WHAT NEEDS TO BE DONE: Gather up every line from the entries below that uses the word "agent".

LISTED ENTRIES:
* * * * * * *

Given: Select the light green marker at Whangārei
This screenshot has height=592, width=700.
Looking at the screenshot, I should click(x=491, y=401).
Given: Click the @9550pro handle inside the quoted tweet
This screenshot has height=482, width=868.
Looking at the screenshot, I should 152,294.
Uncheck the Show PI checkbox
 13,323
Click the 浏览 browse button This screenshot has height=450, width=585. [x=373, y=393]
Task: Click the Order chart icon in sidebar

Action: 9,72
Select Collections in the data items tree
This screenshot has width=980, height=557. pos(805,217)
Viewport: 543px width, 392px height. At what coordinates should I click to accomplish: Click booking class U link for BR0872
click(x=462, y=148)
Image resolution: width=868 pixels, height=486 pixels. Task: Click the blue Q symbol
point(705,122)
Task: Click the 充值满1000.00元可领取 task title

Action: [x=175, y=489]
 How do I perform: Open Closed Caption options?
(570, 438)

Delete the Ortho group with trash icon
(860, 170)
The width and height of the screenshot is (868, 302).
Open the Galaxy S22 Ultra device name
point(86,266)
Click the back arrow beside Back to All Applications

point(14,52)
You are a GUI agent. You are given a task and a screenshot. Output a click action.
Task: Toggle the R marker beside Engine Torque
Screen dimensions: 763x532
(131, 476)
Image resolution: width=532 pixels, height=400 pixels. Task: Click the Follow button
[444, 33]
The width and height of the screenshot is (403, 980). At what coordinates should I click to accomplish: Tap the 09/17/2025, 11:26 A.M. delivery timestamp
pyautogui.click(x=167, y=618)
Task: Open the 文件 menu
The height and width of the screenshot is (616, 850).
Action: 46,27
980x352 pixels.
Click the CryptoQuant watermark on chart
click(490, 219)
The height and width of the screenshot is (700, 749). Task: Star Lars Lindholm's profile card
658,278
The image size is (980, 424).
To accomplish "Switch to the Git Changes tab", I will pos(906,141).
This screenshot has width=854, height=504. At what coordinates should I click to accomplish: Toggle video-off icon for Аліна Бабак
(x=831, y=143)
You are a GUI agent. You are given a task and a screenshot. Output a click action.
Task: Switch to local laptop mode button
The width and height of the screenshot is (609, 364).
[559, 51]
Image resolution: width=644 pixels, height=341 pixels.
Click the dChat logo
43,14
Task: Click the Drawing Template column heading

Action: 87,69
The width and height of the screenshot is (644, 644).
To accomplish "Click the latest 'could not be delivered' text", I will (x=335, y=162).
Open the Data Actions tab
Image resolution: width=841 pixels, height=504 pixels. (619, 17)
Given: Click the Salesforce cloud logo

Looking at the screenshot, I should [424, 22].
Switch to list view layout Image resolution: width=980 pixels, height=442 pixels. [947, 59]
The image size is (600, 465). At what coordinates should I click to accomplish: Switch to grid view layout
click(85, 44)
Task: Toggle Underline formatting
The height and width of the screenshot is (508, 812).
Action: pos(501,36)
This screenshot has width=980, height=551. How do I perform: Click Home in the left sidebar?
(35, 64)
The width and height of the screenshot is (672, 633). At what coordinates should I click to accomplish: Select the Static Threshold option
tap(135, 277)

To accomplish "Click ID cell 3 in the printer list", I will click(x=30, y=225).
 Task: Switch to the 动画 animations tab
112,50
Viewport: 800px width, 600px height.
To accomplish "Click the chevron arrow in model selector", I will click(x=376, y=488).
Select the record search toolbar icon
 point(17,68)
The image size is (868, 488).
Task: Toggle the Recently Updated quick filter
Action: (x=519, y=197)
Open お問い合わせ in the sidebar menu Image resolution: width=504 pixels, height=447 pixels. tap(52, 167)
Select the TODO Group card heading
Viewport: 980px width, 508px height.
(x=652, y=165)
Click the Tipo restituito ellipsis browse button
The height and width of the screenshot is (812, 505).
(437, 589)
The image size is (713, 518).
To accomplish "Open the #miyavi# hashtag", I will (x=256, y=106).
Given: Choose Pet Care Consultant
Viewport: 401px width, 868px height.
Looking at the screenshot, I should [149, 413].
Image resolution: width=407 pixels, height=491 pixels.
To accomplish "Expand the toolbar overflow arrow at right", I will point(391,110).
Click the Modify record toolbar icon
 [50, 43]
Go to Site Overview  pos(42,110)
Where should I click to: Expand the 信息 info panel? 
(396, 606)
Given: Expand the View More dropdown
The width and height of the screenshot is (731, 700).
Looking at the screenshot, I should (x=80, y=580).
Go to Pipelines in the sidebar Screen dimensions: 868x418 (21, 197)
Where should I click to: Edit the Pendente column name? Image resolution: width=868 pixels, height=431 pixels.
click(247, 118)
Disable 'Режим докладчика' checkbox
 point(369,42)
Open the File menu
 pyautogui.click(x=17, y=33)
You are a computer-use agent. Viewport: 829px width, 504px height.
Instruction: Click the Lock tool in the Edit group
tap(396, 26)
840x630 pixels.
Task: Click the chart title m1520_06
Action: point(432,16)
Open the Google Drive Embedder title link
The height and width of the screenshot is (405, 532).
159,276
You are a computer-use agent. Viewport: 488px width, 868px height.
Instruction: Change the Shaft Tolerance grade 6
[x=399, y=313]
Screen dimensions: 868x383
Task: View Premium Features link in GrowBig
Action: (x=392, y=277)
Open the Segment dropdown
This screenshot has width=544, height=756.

* * * * * * *

TASK OUTPUT:
You are a GUI agent. You are given a task and a screenshot. Output a click action.
You are a GUI agent. You are given a task and a screenshot. Output a click action.
You are a computer-use agent. Viewport: 829px width, 504px height.
You are a computer-use agent. Viewport: 488px width, 868px height.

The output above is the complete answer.